Aos meus filhos peço que não se afastem do caminho da honra, do trabalho e do dever, e que empunhem como fanal e o elevem bem alto o nome puro e honrado  e imaculado que herdei como o melhor patrimônio da família, e que a eles lego como o maior bem que possuo.
Á minha esposa querida, tão sensível, tão impressionável, tão difícil de se conformar com as dores da nossa vida, peço que não encare a minha morte como desgraça irreparável, peço que se console com rapidez e não deixe anuviado pela dor esse espírito vivaz, inteligente, espirituoso, que continua a alegria do nosso lar e o lenitivo pronto para os sofrimentos que por vezes deparávamos.

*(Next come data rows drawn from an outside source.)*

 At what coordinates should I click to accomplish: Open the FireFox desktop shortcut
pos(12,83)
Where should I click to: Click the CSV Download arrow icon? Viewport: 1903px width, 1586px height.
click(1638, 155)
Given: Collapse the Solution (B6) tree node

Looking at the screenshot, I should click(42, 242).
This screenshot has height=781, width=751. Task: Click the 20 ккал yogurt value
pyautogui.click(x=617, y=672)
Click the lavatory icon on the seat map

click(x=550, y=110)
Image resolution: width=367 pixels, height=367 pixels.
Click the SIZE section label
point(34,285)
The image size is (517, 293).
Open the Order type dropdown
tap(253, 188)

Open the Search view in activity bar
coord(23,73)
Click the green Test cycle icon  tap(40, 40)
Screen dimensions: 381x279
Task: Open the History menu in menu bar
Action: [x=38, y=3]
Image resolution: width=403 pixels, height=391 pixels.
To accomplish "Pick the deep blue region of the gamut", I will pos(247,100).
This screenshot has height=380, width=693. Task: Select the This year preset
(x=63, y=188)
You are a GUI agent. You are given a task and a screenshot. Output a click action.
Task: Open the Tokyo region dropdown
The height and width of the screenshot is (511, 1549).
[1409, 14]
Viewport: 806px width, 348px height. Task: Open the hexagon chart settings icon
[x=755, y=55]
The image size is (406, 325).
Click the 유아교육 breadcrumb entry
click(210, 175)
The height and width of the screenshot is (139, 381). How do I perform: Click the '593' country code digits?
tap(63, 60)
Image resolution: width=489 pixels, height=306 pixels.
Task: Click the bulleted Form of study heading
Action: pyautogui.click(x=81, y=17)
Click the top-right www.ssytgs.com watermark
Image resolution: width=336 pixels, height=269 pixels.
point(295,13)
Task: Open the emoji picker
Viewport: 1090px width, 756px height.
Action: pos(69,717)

Aí ficam os nossos filhos,  outros tantos rebentos em que vamos reviver, garantias seguras da nossa imortalidade que se encarregarão de levar através do espaço e do tempo as porções de nosso corpo e de nosso espírito de que os fizemos depositários, quando ao mundo vieram.
Quanto aos nossos bens de fortuna que deixo, espero que sejam divididos por minha esposa entre os filhos. Espero e rogo que nunca a questão de bens materiais, venha trazer a menor discórdia entre os meus: seria para mim a mais dolorosa das contingências. Peço aos meus filhos que acatem sem discussão a divisão que deles fizer minha esposa.”